I'll share the first-hand account I recently got from someone else.
> We've used it at work
> it is... not as hype as everyone is concerned about
> I'd argue the framework around it for security scanning is the arguably more useful side of the tool, definitely doesnt take a huge model to get all the issues it flagged on our systems
> For us, it absolutely flooded us with noise
> I mean hundreds if not thousands of false positives or minor issues or not applicable
> For every one reasonable issue
> The biggest issue it created was the execs treated every issue it produced like it was a drop everything and fix the issue type deal
> I'm talking company wide drop all things "we need to patch nginx because this module that no one uses and is disabled by default has this RCE vulnerability™
> Or "all ec2 AMIs need to be upgraded because it flagged a a version specific docker vulnerability", it flagged every single machine with docker regardless of if the actual vulnerability was relevant
> Vulnerability was with a very specific Auth plugin configuration you could enable with docker and specifically the Mosley docker compatible tool, but it is clear it only knew there was a vulnerability in docker, not if it was applicable or not
> Meanwhile dirtyfrag and friends not a single peep from btw despite it allowing for container escape
> Idk, I was underwhelmed with the quality of the reporting it gave really.
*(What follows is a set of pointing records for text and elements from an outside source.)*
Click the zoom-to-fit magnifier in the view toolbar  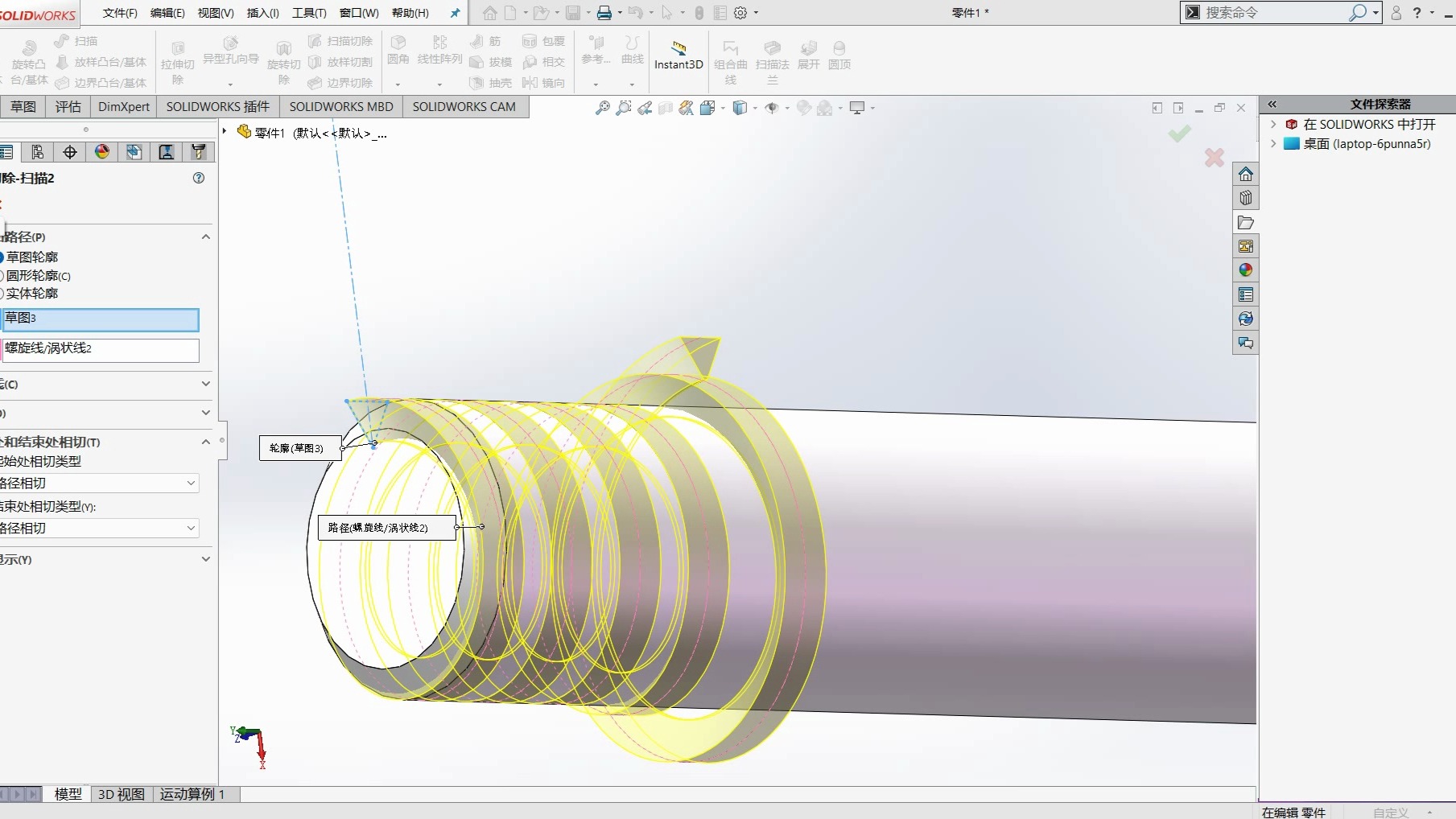tap(602, 108)
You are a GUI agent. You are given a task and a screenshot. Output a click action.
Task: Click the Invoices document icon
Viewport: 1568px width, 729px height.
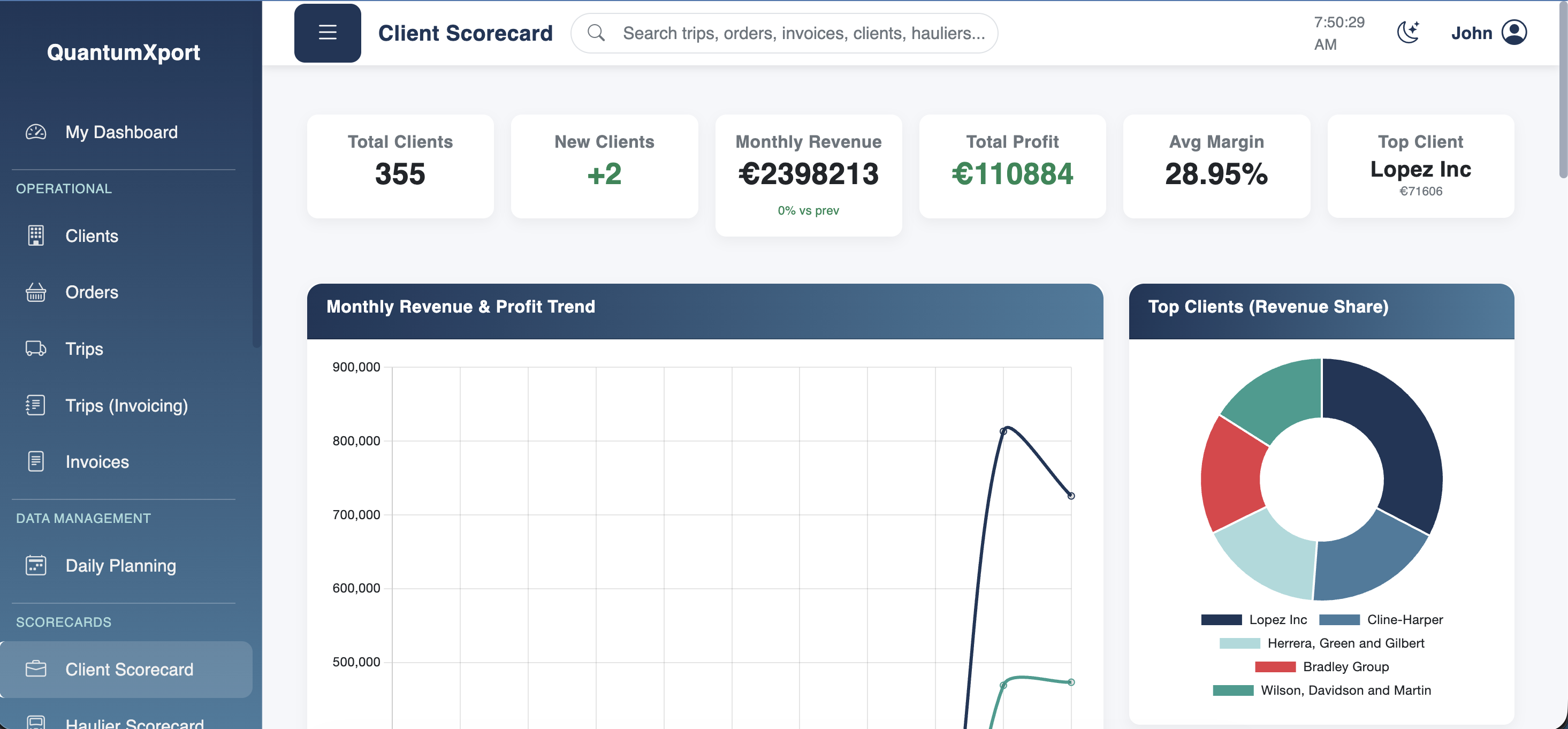pyautogui.click(x=36, y=461)
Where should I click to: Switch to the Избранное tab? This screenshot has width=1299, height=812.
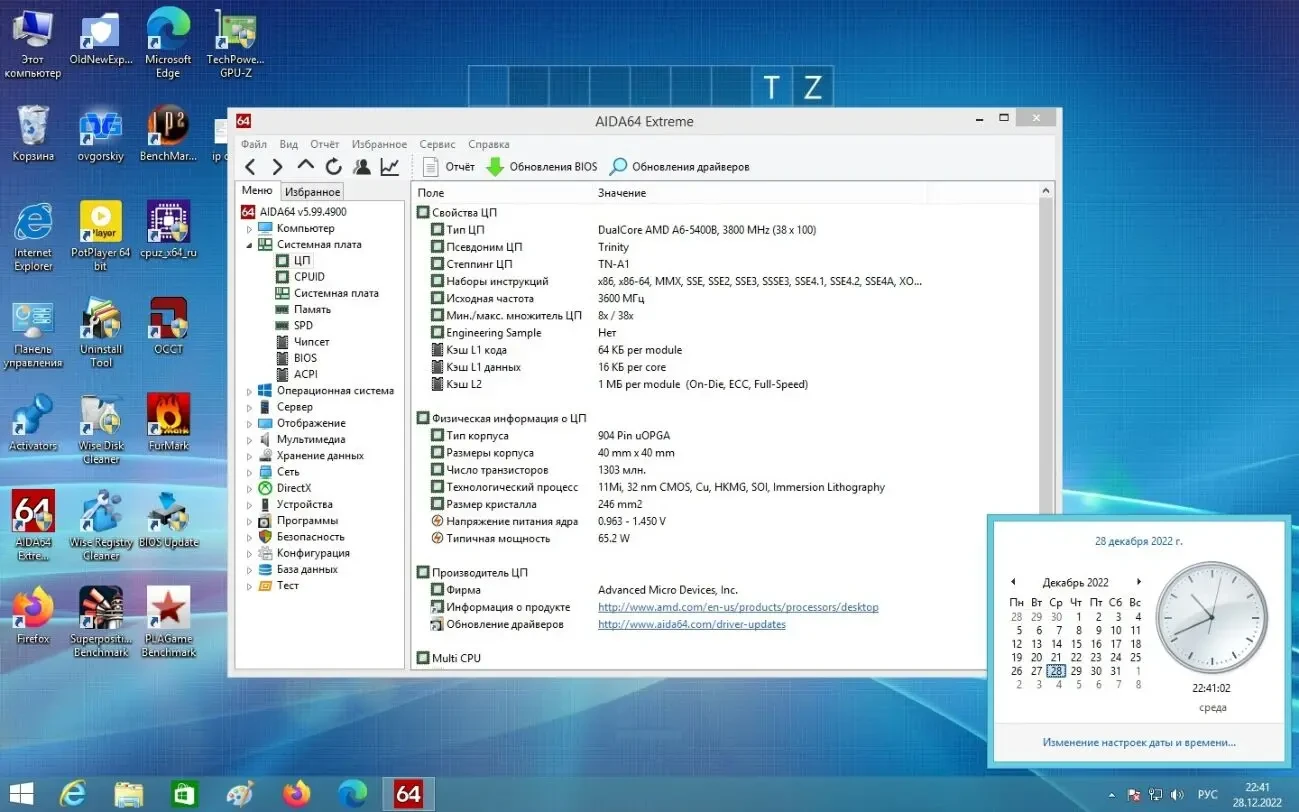312,190
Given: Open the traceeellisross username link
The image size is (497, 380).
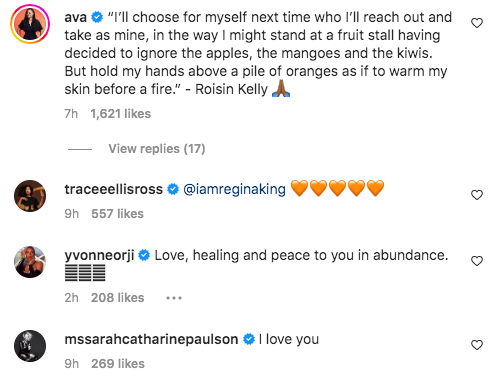Looking at the screenshot, I should coord(114,189).
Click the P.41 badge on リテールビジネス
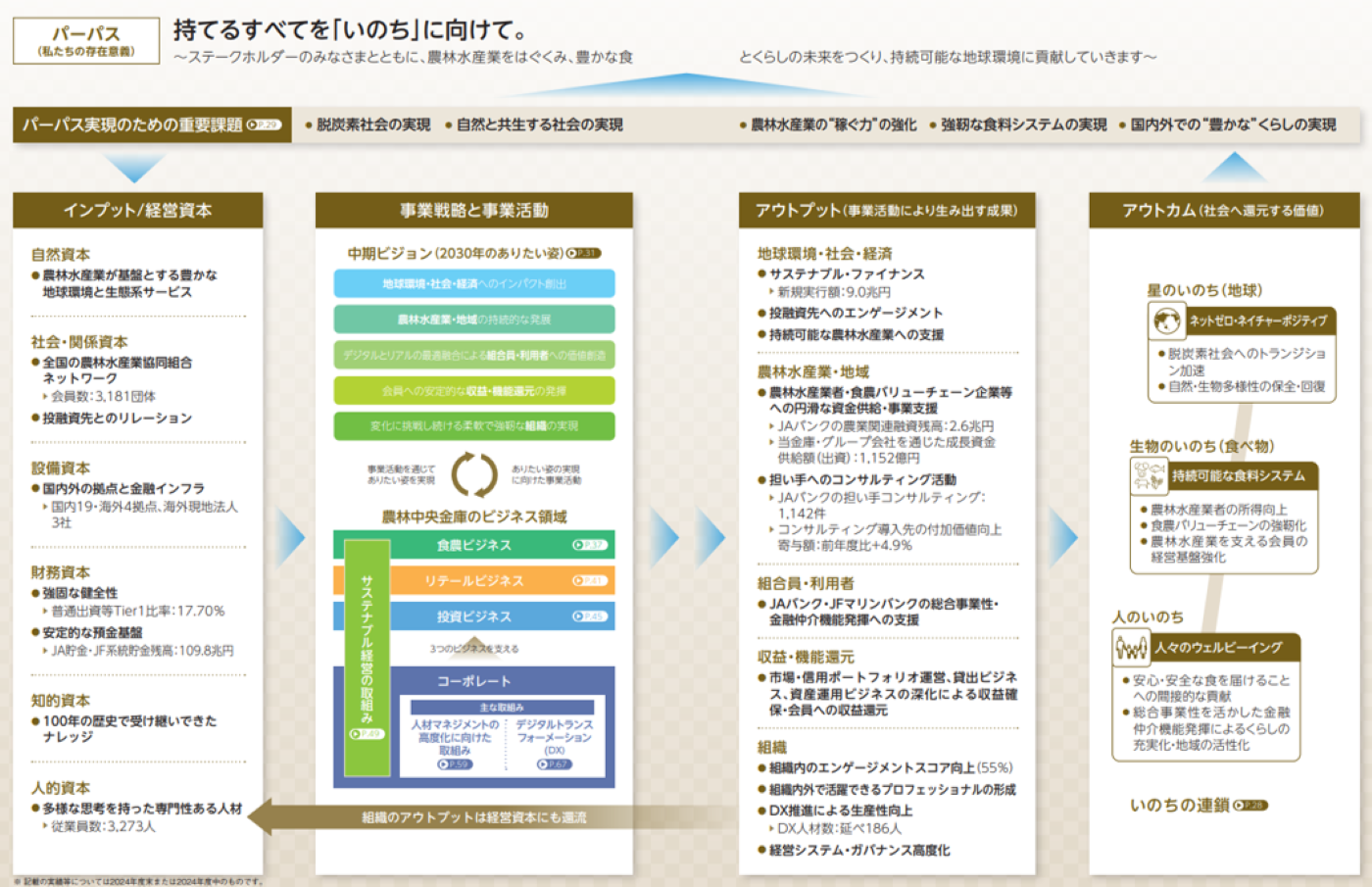Image resolution: width=1372 pixels, height=887 pixels. [x=590, y=580]
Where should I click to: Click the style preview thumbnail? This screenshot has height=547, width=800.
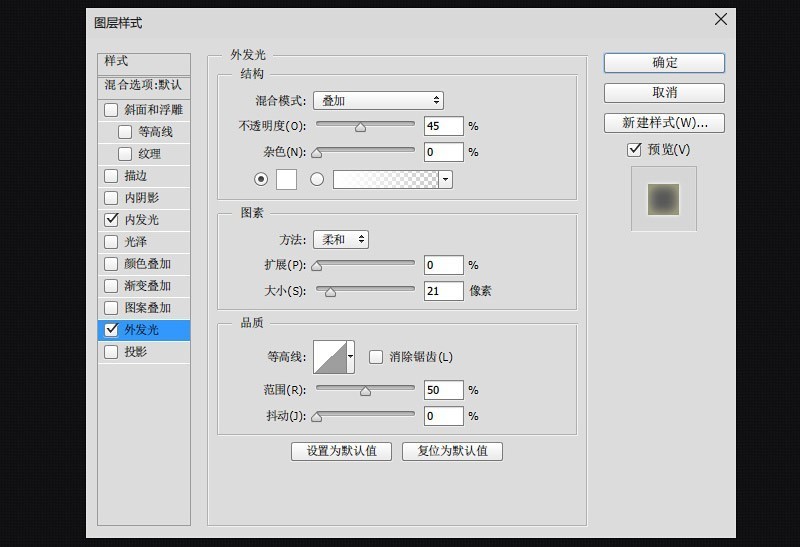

If the company allowed me to get information about all the infrastructure in our entire organisation to run Claude over it repeatedly looking for recent CVEs I'm sure I could produce the same results...
The "humans do it too" argument gets tiresome. Even if the consulting company fails, the money goes back to employees and back into the real economy. Now it goes to Don Amodei.
The consulting company could be local, which provides a higher degree of confidence, though not proof, that no data is exfiltrated to the US.
It seems like there is a genuine communication breakdown between management and engineering. Engineers know that there are vulnerabilities all over the place and that there have been for ages and that where the rubber hits the road every vulnerability does not represent a successful exploit by some nefarious actor.
Management can often treat cybersecurity like a black box that represents millions upon millions in liability. If Mythos represents an opportunity to bring management's understanding of the amount of "security vulnerability debt" everyone carries into the real world, it might be a good thing
It won't bring understanding though is the problem. You get situations like the parent, where the execs don't have the knowledge, time, or care to learn beyond "vulnerability bad, must patch now"
Execs/Management types getting extra visibility into the technical side, in my experience, has only ever resulted in additional but meaningless work, like just checking boxes on a compliance/audit checklist without actually considering the impacts of those changes, or whether a company is actually vulnerable to the disclosed CVE.
It's along the same lines of the BS I deal with day to day from upper management arguing back with "But ChatGPT said..." meanwhile pasting some hallucinated crap that doesn't even apply to our environment.
LLMs are basically a dunning-kruger machine for management. Engineering is best left alone and trusted to do what they are being paid to do.
I think Opus 4.6 and Mythos overall/marketing wise are key points because it told the world that LLMs are now a critical / usefull tool for security audits.
Its aligns with the significant jump in helpfulness in CTF.
But i think its good to hear that its not that crazy good. Everything slowing it down is good.
I'm pretty impressed with regular Claude Code with Opus 4.7/4.8 in finding vulnerabilities in our code. Maybe 70% are false positives though. It's a lot of work to manually push back on the findings. Still worth it.
One example was Claude thinking we could optimize converting vector tiles to raster by operating in float32 rather than float64. It turned out the library we have to use casts to float64 anyway, so the work of casting to 32 then to 64 rather than staying at 64 actually slowed the path down by 12%.
Yet it also finds the odd thing that isn't very intuitive but leads to marked improvements I never would have uncovered because... Well, as a human with only 24 hours in a day, there's no way I'll turn over every leaf and find these items on my own.
I'm totally fine with the false positives because they're so easy the verify.
Not so sure I would want a company that does not see any issues with mass surveillance of my country [1] to have access to critical infrastructure or its source code where I live.
There's a lot of speculation that it is indeed a marketing plot and the model is just a step improvement over current capabilities... and the real reason they aren't releasing the model is they are compute constrained and cannot serve the model. To my knowledge there's no proof of this however, but given the fact that literally 60 days ago they made Mythos out to be the end of the world and last Friday they announced that they will release the model in a few weeks, I feel like it was indeed something along those lines (marketing ploy).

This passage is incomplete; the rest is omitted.